Brief
Summarize the album entry below in two sentences.

======== Passage shown ========

Studio album by Ahmed Abdul-Malik with Ray Nance and Seldon Powell
- Released: 1964
- Recorded: March 12, 1964
- Studio: Van Gelder Studio, Englewood Cliffs, New Jersey
- Genre: Jazz
- Length: 32:41
- Label: Status ST 8303
- Producer: Don Schlitten

Ahmed Abdul-Malik chronology
| The Eastern Moods of Ahmed Abdul-Malik (1963) | Spellbound (1964) |  |

= Spellbound (Ahmed Abdul-Malik album) =

Spellbound is the sixth and final album by double bassist Ahmed Abdul-Malik featuring performances recorded in 1964 and originally released on the Status label.

======== Material provided ========

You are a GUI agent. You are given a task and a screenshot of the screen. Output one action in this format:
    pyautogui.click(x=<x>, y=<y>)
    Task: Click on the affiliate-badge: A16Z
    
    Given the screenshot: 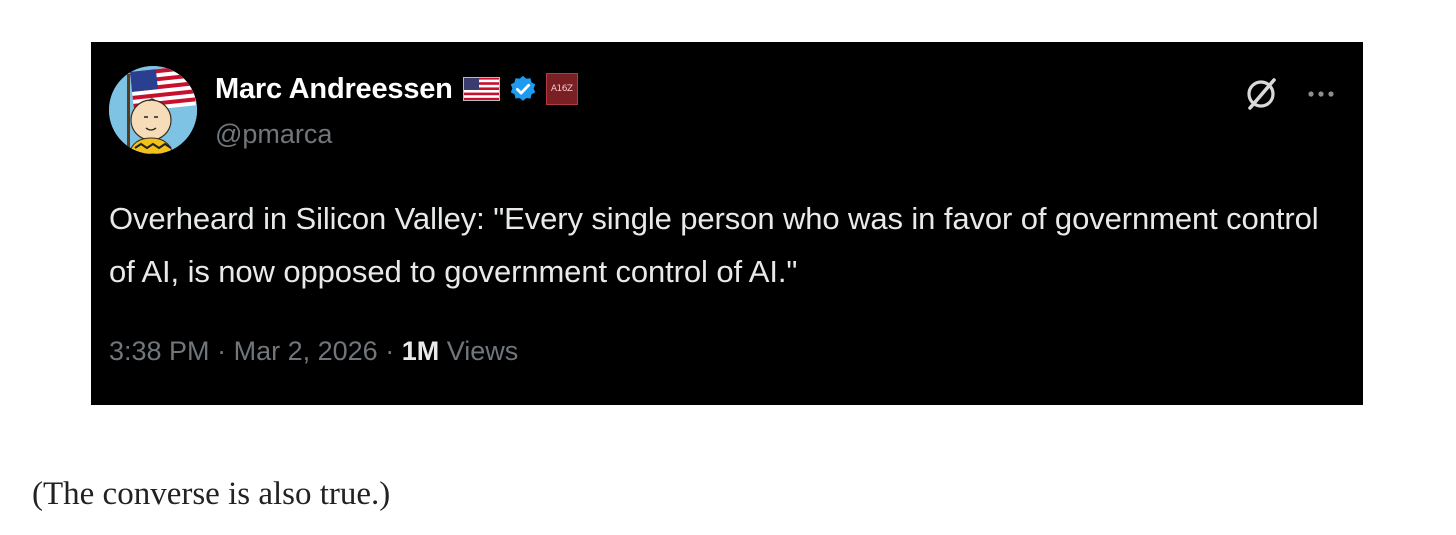 What is the action you would take?
    pyautogui.click(x=562, y=89)
    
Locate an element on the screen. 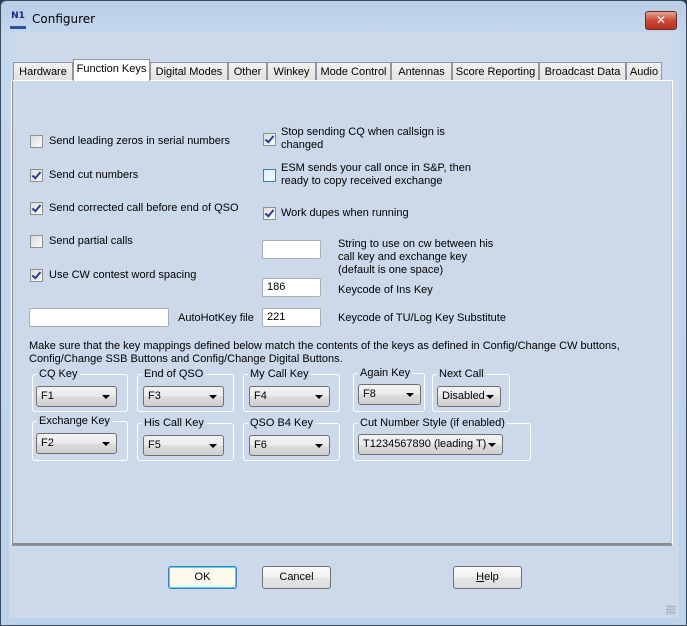 The image size is (687, 626). his-call-key-label: His Call Key is located at coordinates (174, 423).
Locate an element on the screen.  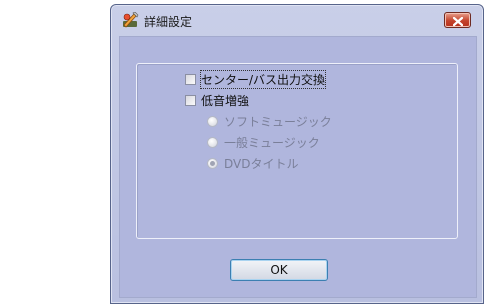
bass-boost-option: 低音増強 is located at coordinates (217, 100).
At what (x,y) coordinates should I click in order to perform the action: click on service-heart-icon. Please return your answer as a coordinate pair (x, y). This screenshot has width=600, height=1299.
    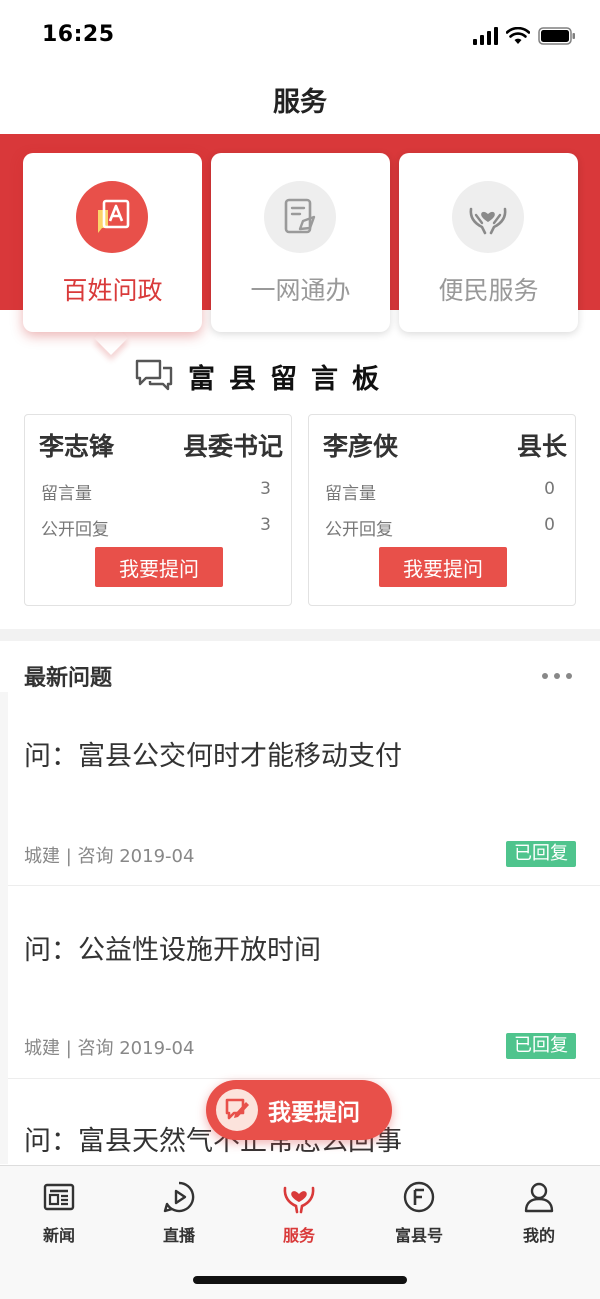
    Looking at the image, I should click on (299, 1200).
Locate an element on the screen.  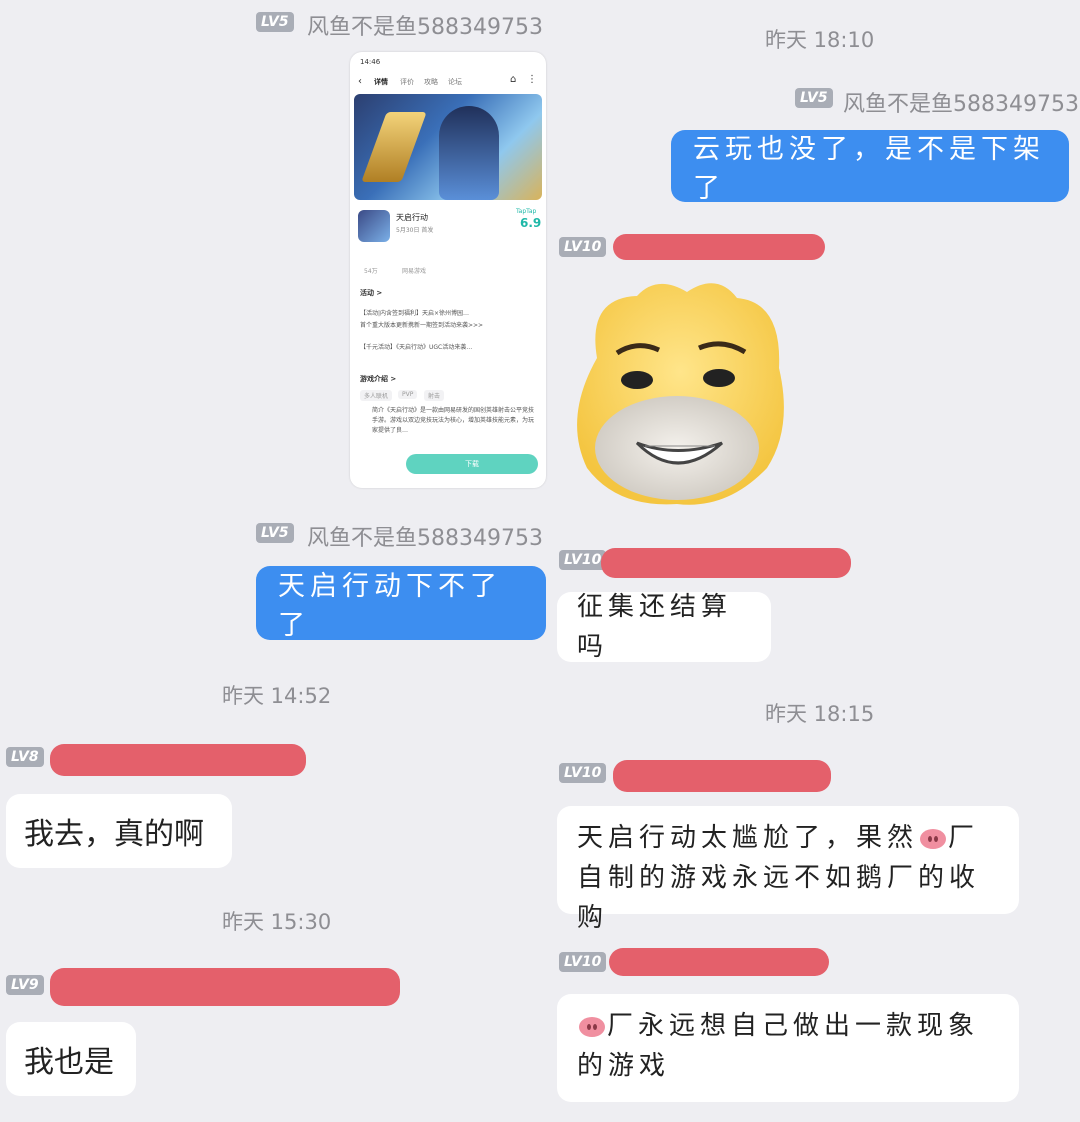
message-bubble: 厂永远想自己做出一款现象的游戏 is located at coordinates (788, 1048).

========

The answer
Spellbound is the sixth and final album by double bassist Ahmed Abdul-Malik, a 1964 jazz studio album with Ray Nance and Seldon Powell that was originally released on the Status label. It was recorded on March 12, 1964, at Van Gelder Studio in Englewood Cliffs, New Jersey, was produced by Don Schlitten, and runs 32:41.